— WHAT THE TASK REQUIRES —
Copy the records word for word, beginning with the first line and ending with the line containing "will [563, 262].". Include both of these lines.

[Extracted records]
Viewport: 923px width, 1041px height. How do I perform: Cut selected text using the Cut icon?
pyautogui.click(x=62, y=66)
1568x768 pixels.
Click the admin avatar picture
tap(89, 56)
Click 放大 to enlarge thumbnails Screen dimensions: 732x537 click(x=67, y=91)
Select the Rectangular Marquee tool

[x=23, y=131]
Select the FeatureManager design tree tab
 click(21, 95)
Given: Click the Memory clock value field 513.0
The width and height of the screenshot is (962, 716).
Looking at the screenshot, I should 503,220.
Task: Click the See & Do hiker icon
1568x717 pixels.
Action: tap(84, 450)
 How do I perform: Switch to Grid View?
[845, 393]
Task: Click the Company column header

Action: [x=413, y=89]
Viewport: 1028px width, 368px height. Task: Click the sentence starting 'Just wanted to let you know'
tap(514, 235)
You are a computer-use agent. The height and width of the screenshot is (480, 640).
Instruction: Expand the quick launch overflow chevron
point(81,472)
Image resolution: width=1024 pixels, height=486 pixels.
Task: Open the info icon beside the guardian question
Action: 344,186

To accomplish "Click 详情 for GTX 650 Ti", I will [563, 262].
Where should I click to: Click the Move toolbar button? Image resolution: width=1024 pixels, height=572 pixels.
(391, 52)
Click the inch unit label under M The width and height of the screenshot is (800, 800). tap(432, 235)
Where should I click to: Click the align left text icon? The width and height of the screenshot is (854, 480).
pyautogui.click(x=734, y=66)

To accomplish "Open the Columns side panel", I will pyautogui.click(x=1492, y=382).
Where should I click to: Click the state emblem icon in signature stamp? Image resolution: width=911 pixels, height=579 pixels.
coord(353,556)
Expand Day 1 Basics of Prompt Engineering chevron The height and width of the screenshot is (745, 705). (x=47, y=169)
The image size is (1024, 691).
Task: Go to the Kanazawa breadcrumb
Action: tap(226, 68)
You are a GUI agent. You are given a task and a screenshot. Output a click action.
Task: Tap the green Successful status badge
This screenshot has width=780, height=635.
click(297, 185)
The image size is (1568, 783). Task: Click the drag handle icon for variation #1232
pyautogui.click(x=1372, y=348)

— SOLUTION FOR THIS PROBLEM —
Viewport: 923px width, 1041px height. How do I perform: Cut selected text using the Cut icon?
pyautogui.click(x=62, y=66)
1568x768 pixels.
Click the admin avatar picture
tap(89, 56)
Click 放大 to enlarge thumbnails Screen dimensions: 732x537 click(x=67, y=91)
Select the Rectangular Marquee tool

[x=23, y=131]
Select the FeatureManager design tree tab
 click(21, 95)
Given: Click the Memory clock value field 513.0
The width and height of the screenshot is (962, 716).
Looking at the screenshot, I should 503,220.
Task: Click the See & Do hiker icon
1568x717 pixels.
Action: tap(84, 450)
 How do I perform: Switch to Grid View?
[845, 393]
Task: Click the Company column header

Action: [x=413, y=89]
Viewport: 1028px width, 368px height. Task: Click the sentence starting 'Just wanted to let you know'
tap(514, 235)
You are a computer-use agent. The height and width of the screenshot is (480, 640).
Instruction: Expand the quick launch overflow chevron
point(81,472)
Image resolution: width=1024 pixels, height=486 pixels.
Task: Open the info icon beside the guardian question
Action: 344,186

To accomplish "Click 详情 for GTX 650 Ti", I will [563, 262].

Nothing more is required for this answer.